We ended up telling Frank, Paige and John the news while we were in Galveston. John was shocked. Frank was beyond excited. Paige's mouth dropped open and stayed that way for a good while. It's been fun watching everyone's reaction, especially those closest to us who were just as surprised as we were.
Back in Houston, we told my parents. Unfortunately, we don't have that on video but I laid there on the bed with my Mom holding her hand while Mark handed the bag with the onesies inside to my Dad. My Dad pulled them out one by one and I think his exact words were "WHAT?" "NO WAY" and " WHAT?!" My Mom was quiet. I could tell in her eyes that she was worried -- about me, about all of us. I had wondered for days how she would take the news knowing that she might not be here to witness it.

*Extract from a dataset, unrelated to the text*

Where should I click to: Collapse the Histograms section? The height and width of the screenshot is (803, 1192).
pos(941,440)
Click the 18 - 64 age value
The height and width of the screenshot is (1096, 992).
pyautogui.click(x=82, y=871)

I wanted her to know, but I didn't want to upset her so I just squeezed her hand tightly and kept whispering in her ear "I'm going to be okay, I'm going to be okay, I'm going to be okay, don't worry about me, and, I love you".
Mark flew out to San Francisco from Houston and the kids and I drove back to Austin. I left with a heavy heart as I always did leaving my parents, especially my Mom. Mark and I had been trying to find a way to tell his parents the news but just could never find the right time while we were in Houston. So, we decided to do a 3 way facetime (me from Austin and him from SF) since Eric, Kelly, Amy, Sean and Nanny and Papa (and all the kids) were all together in Kansas. I am so thankful Kelly got us sharing the news with everyone on video. The video is priceless. Especially Papa needing a little help catching on! Amy and Nanny got it immediately. I love watching everyone's reaction. I think we've watched it a hundred times! Since we were not able to tell them in person, this was the next best thing.
Thanks to everyone in sharing in our shock, surprise and excitement. Going through this with you has meant the world to us and this baby is going to be blessed beyond belief!